The first time I read this book was about 15 years ago. I was so scared, I couldn't sleep for weeks, I have never forgotton how scary the little girl elizabeth was, and her giving the children sand sandwiches to eat.

SUFFERING ABOUNDS

Jack and Rose Conger feel they have found the ideal town to raise their two daughters, Sarah, 11 and Elizabeth, 13. At the opening of the story, Sarah has been mute for over a year and enrolled in a special program. Elizabeth appears to be an unremarkable preteen until...her parents find a portrait of a girl in their attic who bears a strong resemblance to Elizabeth! From the time that picture is displayed, Elizabeth undergoes a change of personality. She lures a few local children into a cave where they are left to starve.
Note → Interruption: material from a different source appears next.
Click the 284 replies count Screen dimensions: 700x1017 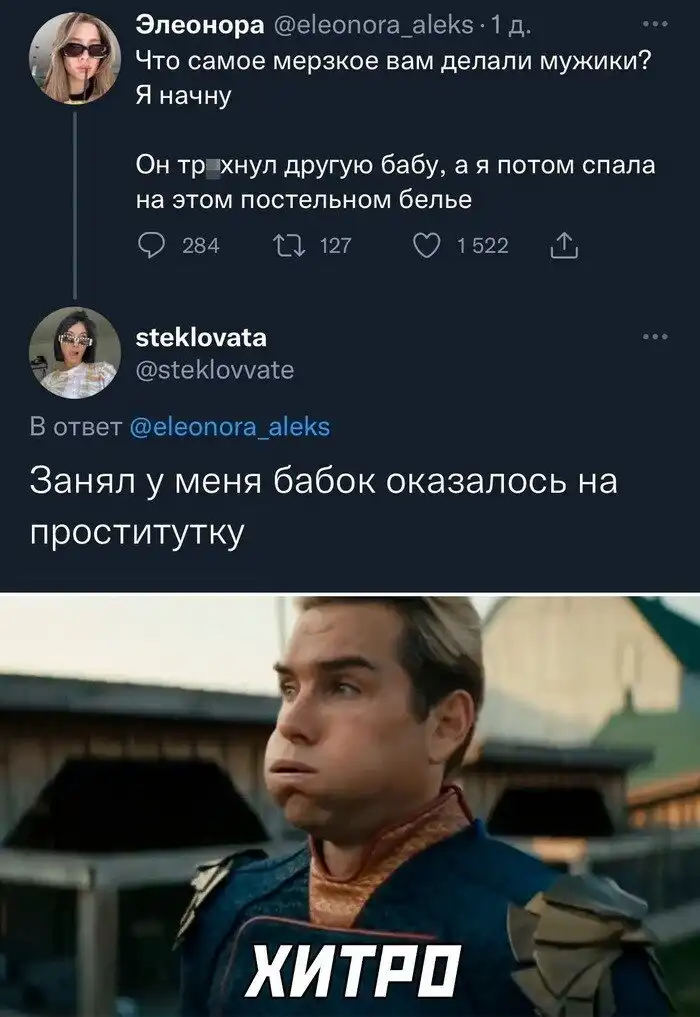200,246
She rarely entered the cave and when she did, she flogged the children and gave them a dead cat to play with. Matters reach a head when her sister is found dragging the arm of a child who had died. Sarah is subsequently institutionalized. She remained in an institution for 15 years. When she and Elizabeth are reunited 15 years later, the mere mention of "Beth" sends Sarah back into mute fear. Who WAS Beth? And who was the child in the portrait? What became of the children who were lured into the cave? And what of Elizabeth, their instrument of doom?

It`s all about children.

This book is dealing with the children, their way of thinking and nobody who is somebody could do it better than John Saul. Neither Freud. It`s not really a horror novel but it contains such gore that would make certain weak people nervous. That`s probably the reason that doesn`t exist a movie called "Suffer The Children". Not yet.